## What the exercise asks
Return each line of the entries that holds the string "screenshot".

## Data supplied
Content starts

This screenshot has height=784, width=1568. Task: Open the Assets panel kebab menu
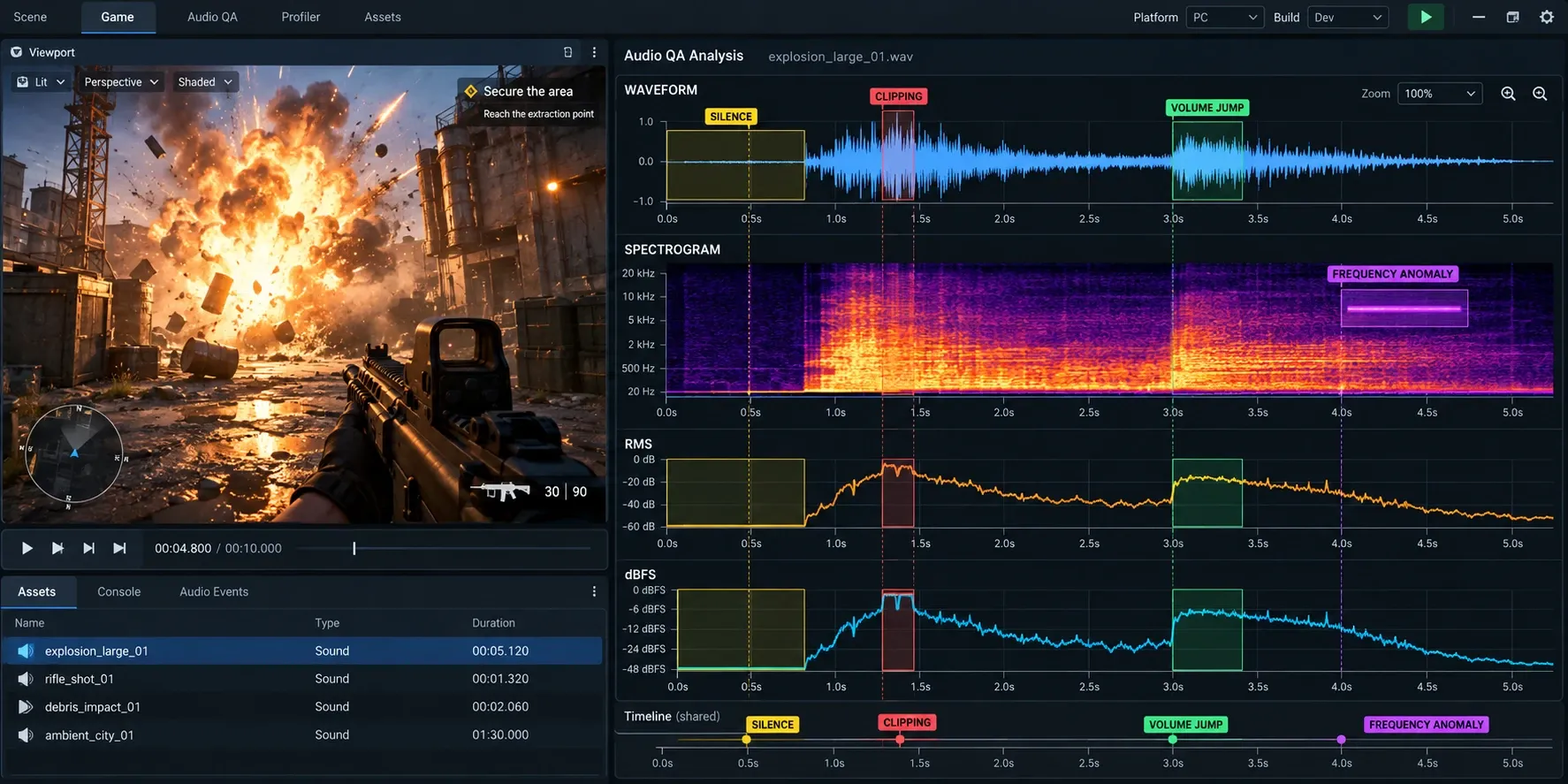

Content ends
Content starts

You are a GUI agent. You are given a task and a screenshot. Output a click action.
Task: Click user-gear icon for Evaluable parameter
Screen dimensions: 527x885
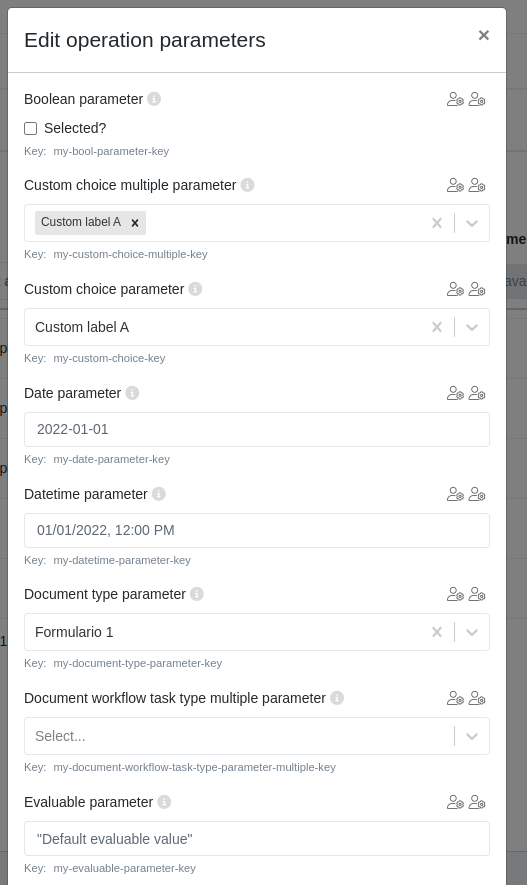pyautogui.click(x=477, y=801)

Content ends

## Exercise output
This screenshot has height=784, width=1568. Task: Open the Assets panel kebab menu
You are a GUI agent. You are given a task and a screenshot. Output a click action.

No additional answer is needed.